互联网时代飞速发展的同时,公民的个人信息也在暗中被交易了无数次,这对公民的人身安全和财产安全都构成了严重威胁。通过互联网金融平台行骗的案例也日益增多,在互联网金融平台上反欺诈这个技能显得越来越重要。
【完善个人黑名单】
离不开社交的时代里,交际圈子大了,有来往的人多了,个人的信息很容易被各种各样的人出卖。一旦发现有危及自己钱财或者生命的人,不要周旋太久,最好能够直接拉进黑名单。如果此人已经对你的账户造成伤害,及时报警备案还要向金融平台申诉。如今许多手机已经能够过滤掉、拦截掉一些垃圾短信和欺骗电话,通过你的通话记录,呼出呼入的电话中是否有其他失信人员、黑名单人员、催收公司电话等等数据足够大的情况下可以做到多层关联,直接联系人是黑名单为1级关联,若朋友的联系人里有黑名单,那你就是二级关联。
【做好身份识别这项工作】
一般来说,互联网金融平台会和许多其他验证方法捆绑在一起,不要嫌麻烦,要把每一项验证方式都落实到位,并且把验证所需要记住的内容都记得清清楚楚的。身份识别的内容是种类繁多的,包括了短信验证、语音验证、图形验证、拖动滑块式验证、设备指纹技术、人脸识别、虹膜识别、基于人脸识别的活体检测等。反欺诈技术正日益完善,想要反欺诈,就要耐住性子完成好每一项身份识别的工作。
【提高安全意识】
凡是关乎金融安全的信息都要多留个心眼儿,不能轻易地相信全部的信息,互联网上虚假的信息实在是太多,加上现在读互联网秩序还没有被管理好,即便设防再多的互联网金融平台,还是会很容易出现漏洞和防控不到的地方,这就要求任何人、任何企业在各方各面都多加留意,全方位提高自身的安全意识。只有自身的防范意识提高了,才能在最根本上防范、压制住互联网欺诈行为的发生。

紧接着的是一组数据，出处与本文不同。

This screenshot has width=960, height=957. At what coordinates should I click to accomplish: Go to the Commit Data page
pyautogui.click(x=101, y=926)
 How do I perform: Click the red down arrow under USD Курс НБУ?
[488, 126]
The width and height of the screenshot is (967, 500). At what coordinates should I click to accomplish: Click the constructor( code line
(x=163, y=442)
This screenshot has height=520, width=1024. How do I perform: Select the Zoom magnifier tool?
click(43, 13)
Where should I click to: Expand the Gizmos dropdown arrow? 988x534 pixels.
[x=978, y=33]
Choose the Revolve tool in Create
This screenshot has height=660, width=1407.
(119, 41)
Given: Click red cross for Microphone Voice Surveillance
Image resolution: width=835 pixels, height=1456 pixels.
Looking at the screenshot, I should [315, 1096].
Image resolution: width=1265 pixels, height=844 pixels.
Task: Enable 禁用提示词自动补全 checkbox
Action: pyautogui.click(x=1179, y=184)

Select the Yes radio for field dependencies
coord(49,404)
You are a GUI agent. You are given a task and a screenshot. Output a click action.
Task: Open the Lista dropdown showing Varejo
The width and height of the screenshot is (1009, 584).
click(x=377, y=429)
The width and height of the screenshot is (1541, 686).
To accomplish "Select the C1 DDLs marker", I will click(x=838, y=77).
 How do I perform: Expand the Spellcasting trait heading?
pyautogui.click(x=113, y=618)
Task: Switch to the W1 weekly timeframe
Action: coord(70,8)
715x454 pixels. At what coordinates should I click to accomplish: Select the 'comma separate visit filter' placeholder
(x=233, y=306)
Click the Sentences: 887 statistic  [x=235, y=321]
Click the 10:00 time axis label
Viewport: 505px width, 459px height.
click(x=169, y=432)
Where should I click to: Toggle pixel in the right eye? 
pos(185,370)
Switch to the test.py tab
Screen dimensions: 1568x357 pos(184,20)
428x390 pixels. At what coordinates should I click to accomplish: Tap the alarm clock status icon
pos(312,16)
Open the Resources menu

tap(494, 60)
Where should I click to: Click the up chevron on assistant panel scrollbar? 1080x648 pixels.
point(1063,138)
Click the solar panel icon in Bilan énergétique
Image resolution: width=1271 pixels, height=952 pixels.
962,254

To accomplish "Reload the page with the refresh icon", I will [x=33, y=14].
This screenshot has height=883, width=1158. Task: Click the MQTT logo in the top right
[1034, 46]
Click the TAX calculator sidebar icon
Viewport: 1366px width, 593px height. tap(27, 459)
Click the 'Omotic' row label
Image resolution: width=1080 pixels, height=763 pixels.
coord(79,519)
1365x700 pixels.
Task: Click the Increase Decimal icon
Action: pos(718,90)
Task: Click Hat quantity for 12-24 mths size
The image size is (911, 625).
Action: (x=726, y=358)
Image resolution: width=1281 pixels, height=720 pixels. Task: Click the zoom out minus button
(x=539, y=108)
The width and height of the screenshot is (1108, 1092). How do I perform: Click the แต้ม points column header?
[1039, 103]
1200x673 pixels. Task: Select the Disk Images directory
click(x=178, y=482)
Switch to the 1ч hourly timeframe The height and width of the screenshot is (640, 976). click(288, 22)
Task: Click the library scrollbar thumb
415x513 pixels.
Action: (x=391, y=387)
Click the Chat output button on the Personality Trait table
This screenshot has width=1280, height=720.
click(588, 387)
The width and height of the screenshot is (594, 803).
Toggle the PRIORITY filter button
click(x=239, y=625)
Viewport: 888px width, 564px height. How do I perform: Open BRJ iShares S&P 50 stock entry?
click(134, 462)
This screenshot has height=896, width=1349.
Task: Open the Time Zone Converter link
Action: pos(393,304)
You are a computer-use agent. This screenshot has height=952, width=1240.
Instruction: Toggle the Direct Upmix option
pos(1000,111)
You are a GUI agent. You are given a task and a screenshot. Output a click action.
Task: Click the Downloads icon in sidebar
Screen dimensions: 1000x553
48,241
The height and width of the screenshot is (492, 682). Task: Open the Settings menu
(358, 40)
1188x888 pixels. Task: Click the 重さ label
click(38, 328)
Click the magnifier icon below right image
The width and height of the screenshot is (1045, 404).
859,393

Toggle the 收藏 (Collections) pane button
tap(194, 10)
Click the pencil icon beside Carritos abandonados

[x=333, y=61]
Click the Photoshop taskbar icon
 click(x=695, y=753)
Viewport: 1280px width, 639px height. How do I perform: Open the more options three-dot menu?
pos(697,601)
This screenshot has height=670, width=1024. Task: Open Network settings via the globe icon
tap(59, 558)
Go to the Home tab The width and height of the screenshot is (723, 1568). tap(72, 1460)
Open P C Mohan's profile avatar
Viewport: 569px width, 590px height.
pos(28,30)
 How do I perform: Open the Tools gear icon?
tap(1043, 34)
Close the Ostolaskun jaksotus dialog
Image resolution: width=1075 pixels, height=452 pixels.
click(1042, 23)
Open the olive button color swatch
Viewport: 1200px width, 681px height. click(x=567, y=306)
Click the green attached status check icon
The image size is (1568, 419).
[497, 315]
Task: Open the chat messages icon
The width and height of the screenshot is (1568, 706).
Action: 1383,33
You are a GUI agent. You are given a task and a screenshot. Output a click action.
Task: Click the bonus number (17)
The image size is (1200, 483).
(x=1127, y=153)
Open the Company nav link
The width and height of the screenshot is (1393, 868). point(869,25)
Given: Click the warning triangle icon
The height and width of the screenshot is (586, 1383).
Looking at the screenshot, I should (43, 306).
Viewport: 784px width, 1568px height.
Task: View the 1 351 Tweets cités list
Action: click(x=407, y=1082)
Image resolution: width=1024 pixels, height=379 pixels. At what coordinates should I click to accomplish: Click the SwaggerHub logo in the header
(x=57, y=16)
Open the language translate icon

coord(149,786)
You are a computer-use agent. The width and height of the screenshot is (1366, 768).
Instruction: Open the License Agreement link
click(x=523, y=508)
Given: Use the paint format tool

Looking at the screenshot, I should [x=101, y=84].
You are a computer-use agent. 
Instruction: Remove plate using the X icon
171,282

勾稽比对是会计行业的一个常用术语,在风控中主要指利用多维度数据进行逻辑对应关系检验的方法,举例来看:假设用户填写的“收入水平”为变量A,“工作地点”为变量B,申请时IP地址的“所处区域”为变量C。从A+B的维度来看,倘若用户填写的A月收入有数万元,B却显示在某个偏远山区的修车厂工作,我们或许应该怀疑用户隐瞒收入。若从B+C的维度来看,倘若B变量显示用户工作地点在北京,C却显示申请时IP地址在云南,或者频繁更换IP地址去申请,我们或许应该考虑金融欺诈的风险。若结合A+B+C的维度来看,若B变量显示客户在北京国贸工作,A变量显示月入10000元,IP地址、申请地点都在北京,通过三个变量数据的交叉验证,可以初步推断申请人是常住北京的中等收入白领。倘若再增加更多变量例如填写手机号码常用通话地点等,就能从更多的角度验证出数据的可靠性。交叉检验与勾稽比对有细微差别,但两者都是利用多维度数据对用户真实性和可靠性进行验证的方法,这里只简单举个例子,例如申请人提供了工作单位地址,但用外部数据验证结果显示该单位不再这个地址,那该用户可能存在欺诈风险。有一些变量在风控的考量中占有较大的权重,例如多头借贷次数,该次数较高意味着用户存在严重的多头借贷情况严重,有较高的违约风险。